What am I doing wrong?


Deriving the type...

We have as ingredients:

(.) :: (b -> c) -> (a -> b) -> a -> c map :: (d -> e) -> [d] -> [e] 

(here I used different type identifiers for the two functions to avoid any confusion). A more verbose form (where we make it more explicit that every function takes exactly one parameter) is:

(.) :: (b -> c) -> ((a -> b) -> (a -> c)) map :: (d -> e) -> ([d] -> [e]) 

Since map is the first parameter of (.) that means that its type (d -> e) -> ([d] -> [e]) should match the input type of the (.) function (so b -> c). This thus means:

  b        -> c ~ (d -> e) -> ([d] -> [e]) ------------------------------ b ~ (d -> e), c ~ ([d] -> [e]) 

So that means that the result type of (.) map is:

(a -> b) -> (a -> c) 

which is equivalent to:

(a -> (d -> e)) -> (a -> ([d] -> [e])) 

or less verbose:

(.) map :: (a -> d -> e) -> a -> [d] -> [e] 

... and its implementation

The (.) function can be seen as (.) f g == /x -> f (g x). So that means that our function

h = (.) map 

is equivalent to:

h f x = map (f x) 

It thus takes as input a function f and an object x, and than performs a map with f x as function.

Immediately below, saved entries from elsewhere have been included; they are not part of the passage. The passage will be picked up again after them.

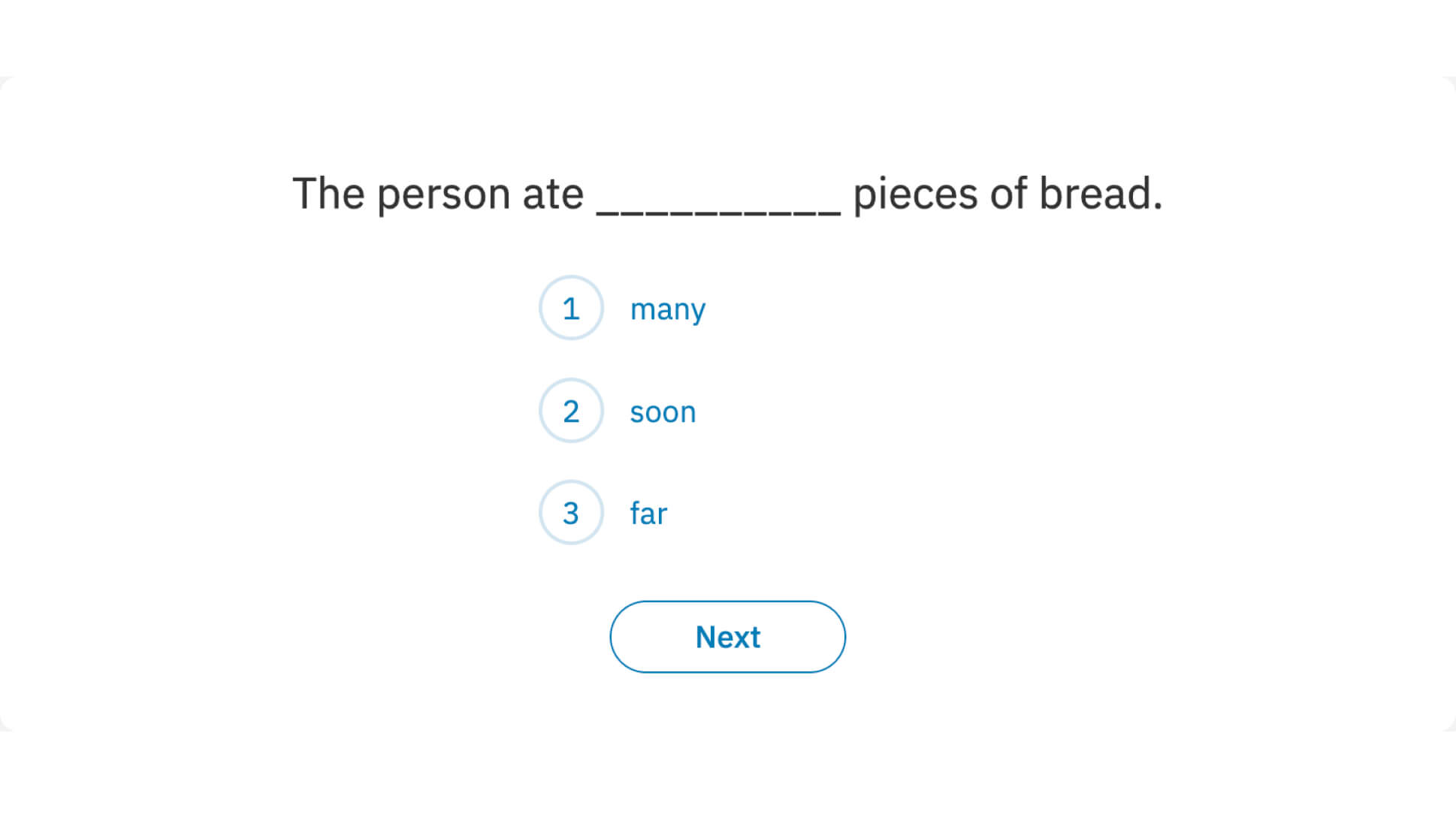1456x829 pixels.
Task: Click the Next button label text
Action: point(726,636)
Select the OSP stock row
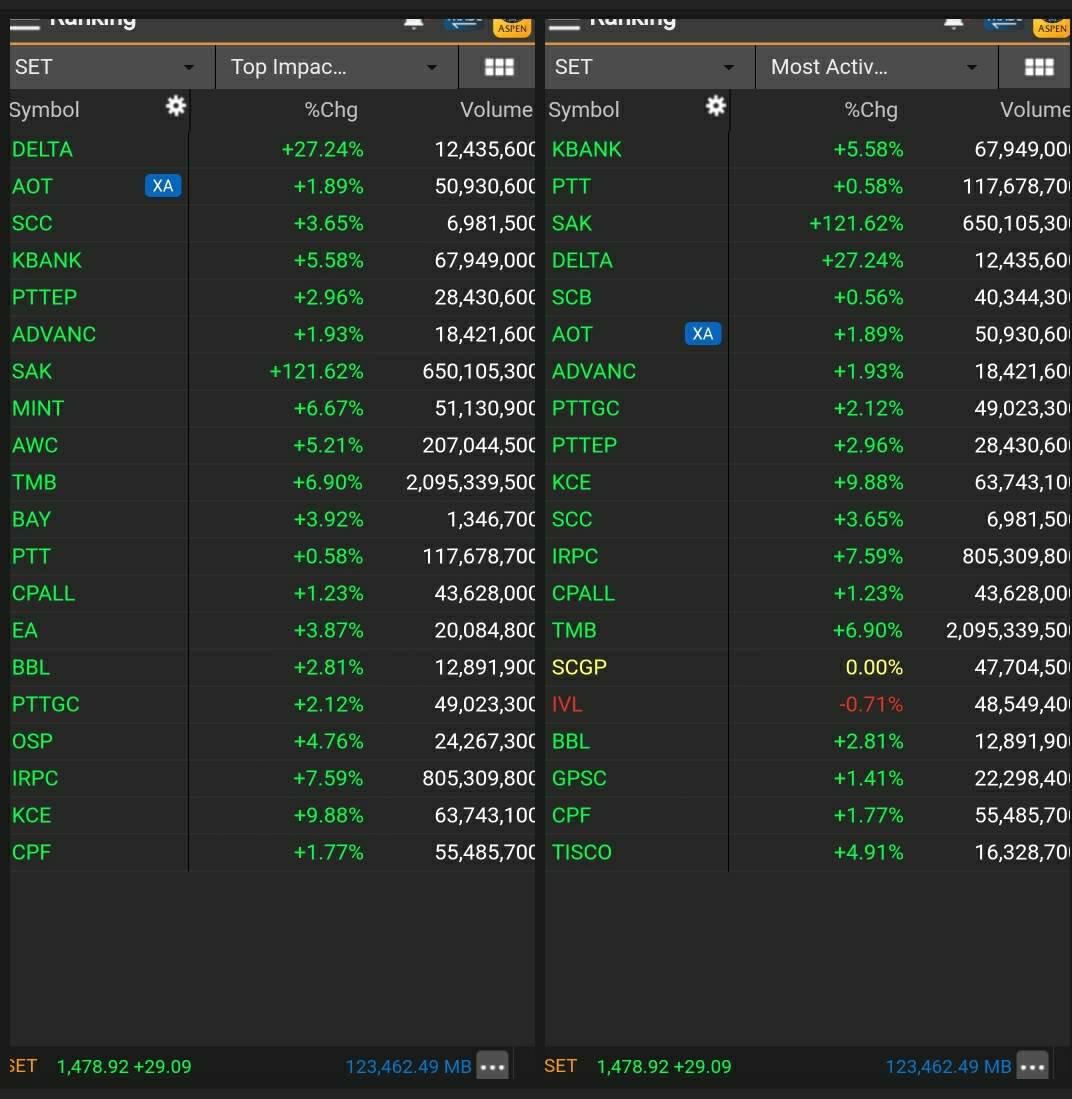 [33, 741]

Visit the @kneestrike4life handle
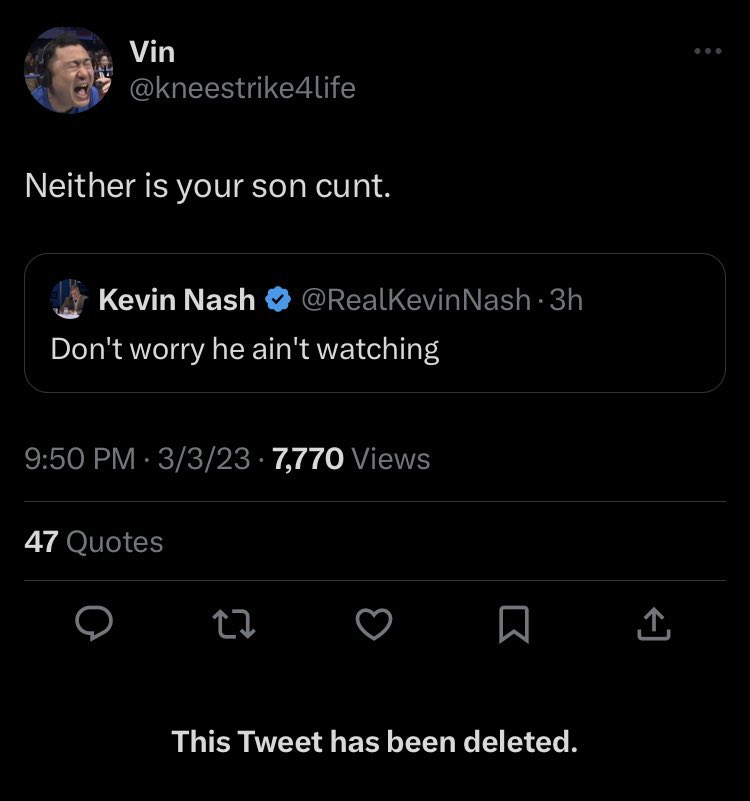(x=242, y=89)

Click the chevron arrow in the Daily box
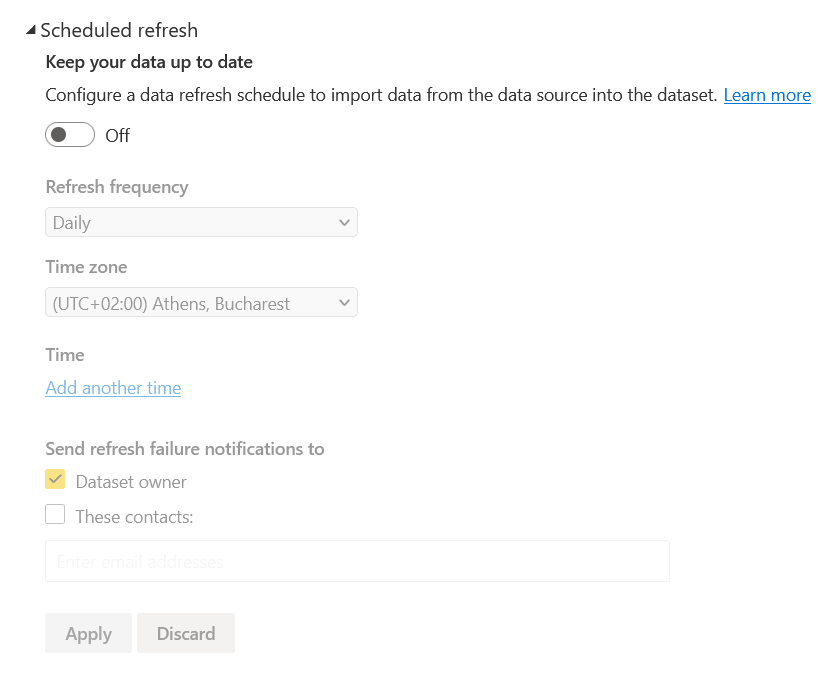point(345,222)
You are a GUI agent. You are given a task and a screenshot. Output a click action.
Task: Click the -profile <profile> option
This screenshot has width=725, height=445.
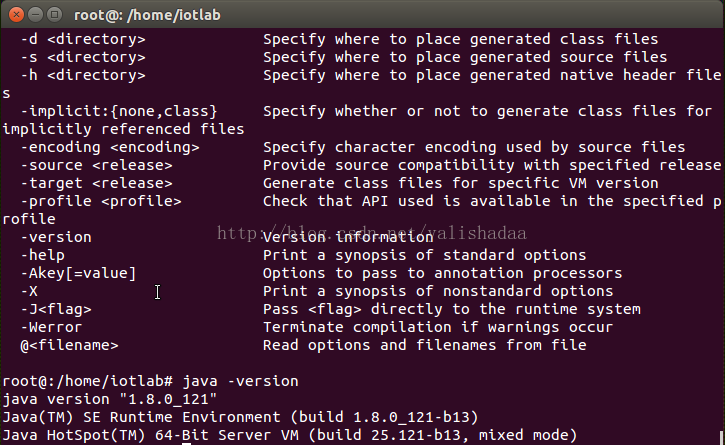click(x=101, y=201)
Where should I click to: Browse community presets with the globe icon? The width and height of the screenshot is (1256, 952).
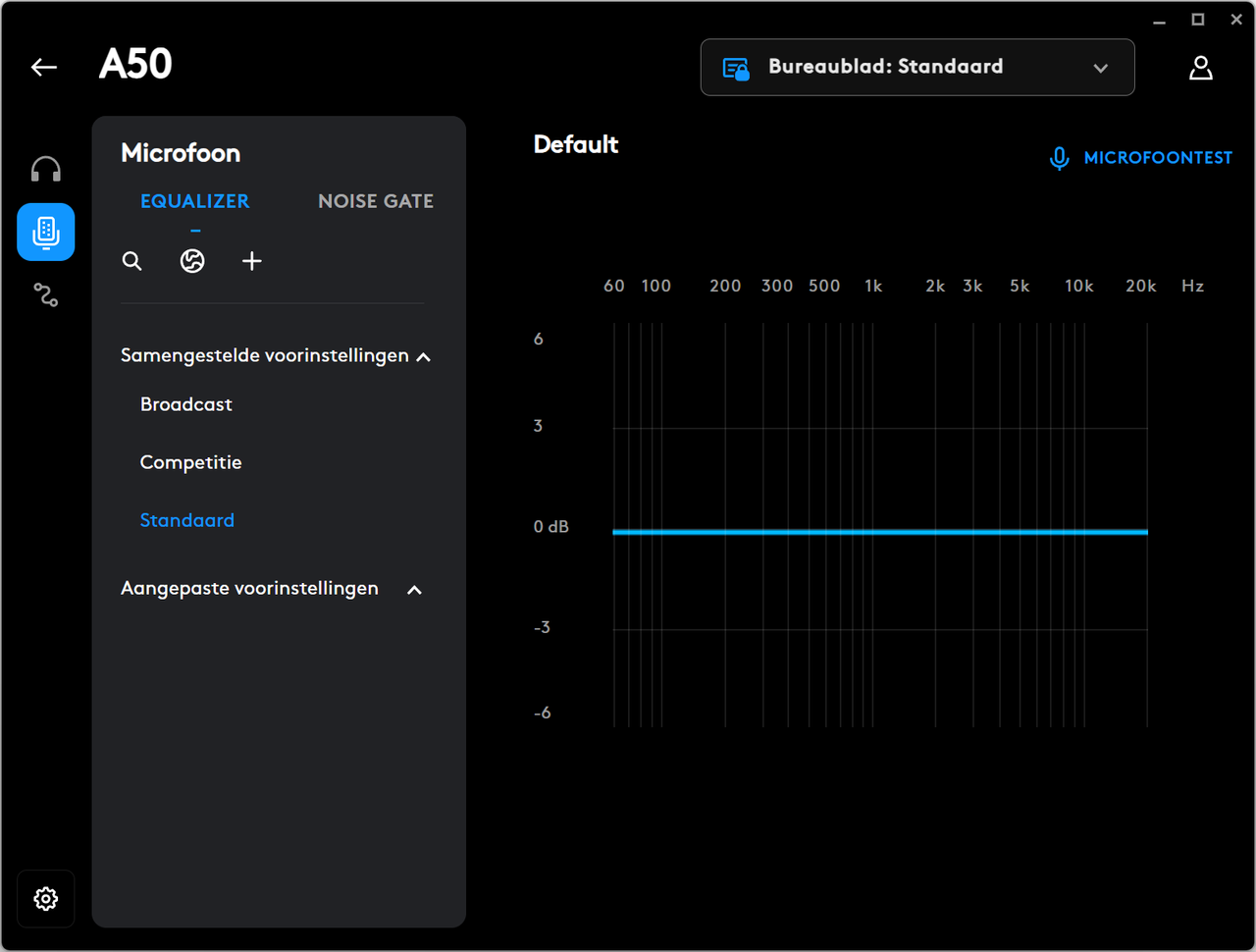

Semancially you could say that we make a "map where one has to inject a 'contect'-objecct" of type a. This context is then taken into account by the processor. This could be useful if we want to apply multiple maps, each with a small change, and thus first pass a "context-object". This is of course an interpretation of humans. For a compiler, the x can have any use, interpretation, etc.